____ PROVIDED DATA

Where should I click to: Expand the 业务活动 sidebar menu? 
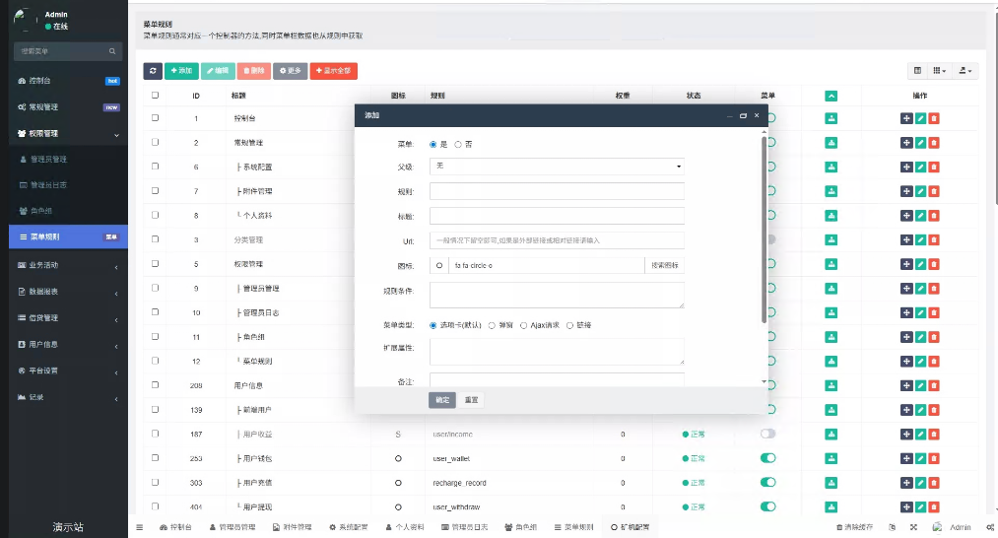tap(64, 266)
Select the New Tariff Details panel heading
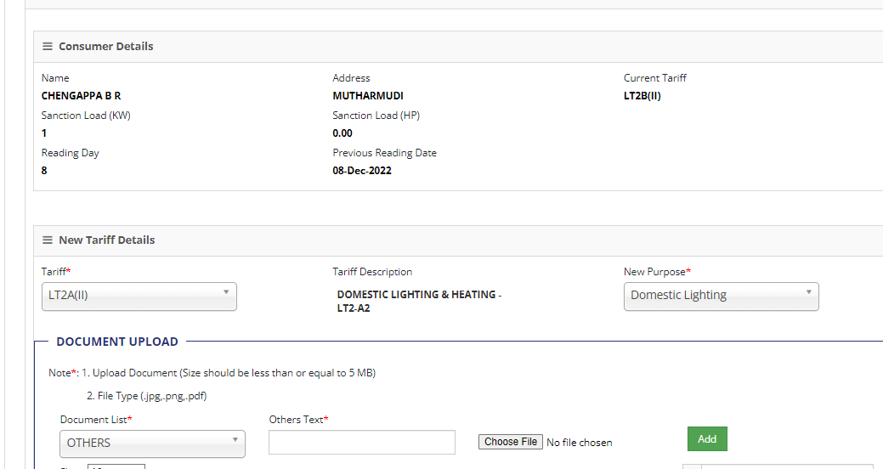The height and width of the screenshot is (469, 883). (107, 240)
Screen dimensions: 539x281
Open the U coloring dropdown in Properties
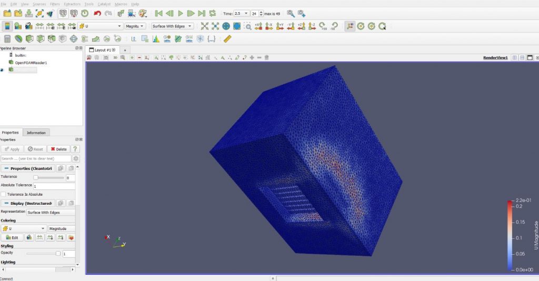coord(24,228)
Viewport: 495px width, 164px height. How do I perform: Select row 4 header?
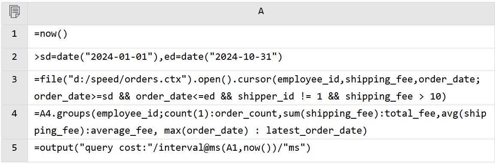14,113
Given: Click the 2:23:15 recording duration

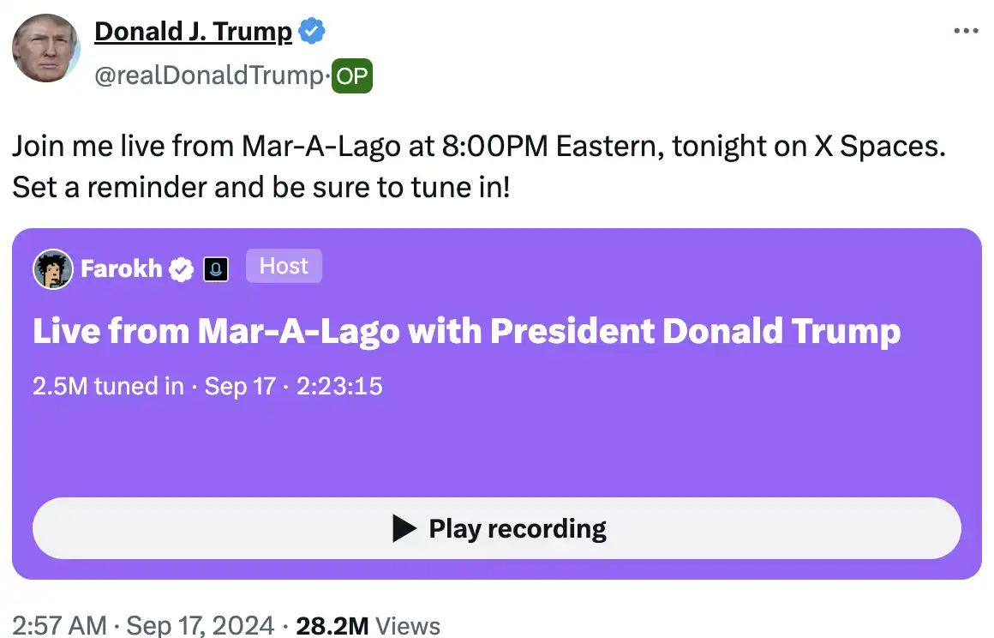Looking at the screenshot, I should tap(337, 387).
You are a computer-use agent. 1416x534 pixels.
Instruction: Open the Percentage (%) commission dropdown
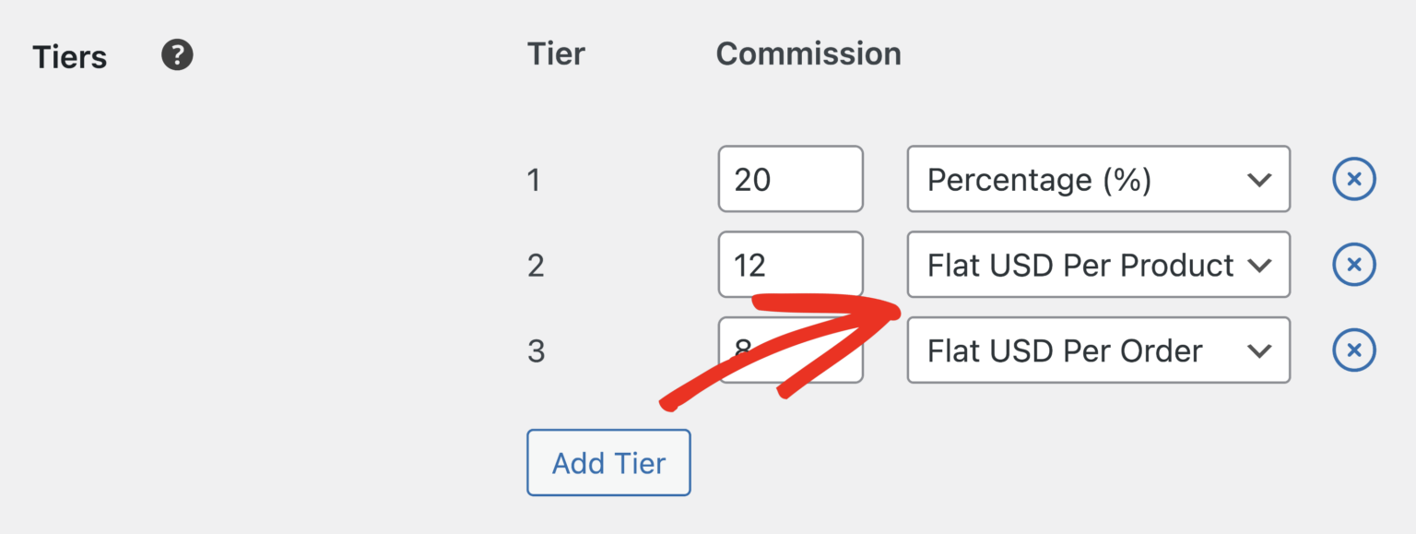click(1097, 179)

________

EXERCISE PROMPT | Return only the lines from the one that contains "Viewport: 495px width, 164px" through the closing line of the data, inclusive, reproduced exactly and with every picture left out.

FINAL ANSWER |
Viewport: 495px width, 164px height. How do I perform: Select row 4 header?
14,113
Given: Click the 2:23:15 recording duration

Looking at the screenshot, I should tap(337, 387).
You are a computer-use agent. 1416x534 pixels.
Instruction: Open the Percentage (%) commission dropdown
click(1097, 179)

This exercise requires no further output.